=== Section Start ===

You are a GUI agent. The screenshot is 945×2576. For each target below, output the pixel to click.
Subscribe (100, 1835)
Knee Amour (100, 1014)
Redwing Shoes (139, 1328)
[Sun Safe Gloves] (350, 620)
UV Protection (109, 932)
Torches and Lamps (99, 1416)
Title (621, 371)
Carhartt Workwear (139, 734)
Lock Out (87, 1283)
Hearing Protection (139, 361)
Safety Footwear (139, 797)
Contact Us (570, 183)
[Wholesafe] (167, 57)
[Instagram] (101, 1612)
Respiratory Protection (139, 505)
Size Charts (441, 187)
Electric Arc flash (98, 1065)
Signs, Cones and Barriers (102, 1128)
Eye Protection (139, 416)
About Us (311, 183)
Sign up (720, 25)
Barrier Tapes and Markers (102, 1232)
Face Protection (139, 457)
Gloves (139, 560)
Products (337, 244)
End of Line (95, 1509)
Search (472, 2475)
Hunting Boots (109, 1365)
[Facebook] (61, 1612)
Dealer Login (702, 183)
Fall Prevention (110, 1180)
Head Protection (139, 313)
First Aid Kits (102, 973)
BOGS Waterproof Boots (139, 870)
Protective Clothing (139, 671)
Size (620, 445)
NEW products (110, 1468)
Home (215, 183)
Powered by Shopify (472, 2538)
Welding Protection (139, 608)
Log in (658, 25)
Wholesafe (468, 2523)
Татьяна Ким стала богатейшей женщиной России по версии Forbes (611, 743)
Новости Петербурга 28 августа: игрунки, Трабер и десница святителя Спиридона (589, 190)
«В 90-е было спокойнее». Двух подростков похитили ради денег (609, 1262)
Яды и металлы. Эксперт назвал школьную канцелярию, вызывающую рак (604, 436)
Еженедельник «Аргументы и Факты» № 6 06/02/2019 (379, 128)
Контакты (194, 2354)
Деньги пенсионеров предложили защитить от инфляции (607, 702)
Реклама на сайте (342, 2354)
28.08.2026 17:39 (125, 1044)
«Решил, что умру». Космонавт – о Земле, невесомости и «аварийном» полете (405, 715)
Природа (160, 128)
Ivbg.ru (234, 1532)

=== Section End ===

What you have to do: The listing above holds a line with "UV Protection (109, 932)" and a line with "BOGS Waterproof Boots (139, 870)". Print the stretch from the first through the second, exactly and alone.

Answer for the task:
UV Protection (109, 932)
Torches and Lamps (99, 1416)
Title (621, 371)
Carhartt Workwear (139, 734)
Lock Out (87, 1283)
Hearing Protection (139, 361)
Safety Footwear (139, 797)
Contact Us (570, 183)
[Wholesafe] (167, 57)
[Instagram] (101, 1612)
Respiratory Protection (139, 505)
Size Charts (441, 187)
Electric Arc flash (98, 1065)
Signs, Cones and Barriers (102, 1128)
Eye Protection (139, 416)
About Us (311, 183)
Sign up (720, 25)
Barrier Tapes and Markers (102, 1232)
Face Protection (139, 457)
Gloves (139, 560)
Products (337, 244)
End of Line (95, 1509)
Search (472, 2475)
Hunting Boots (109, 1365)
[Facebook] (61, 1612)
Dealer Login (702, 183)
Fall Prevention (110, 1180)
Head Protection (139, 313)
First Aid Kits (102, 973)
BOGS Waterproof Boots (139, 870)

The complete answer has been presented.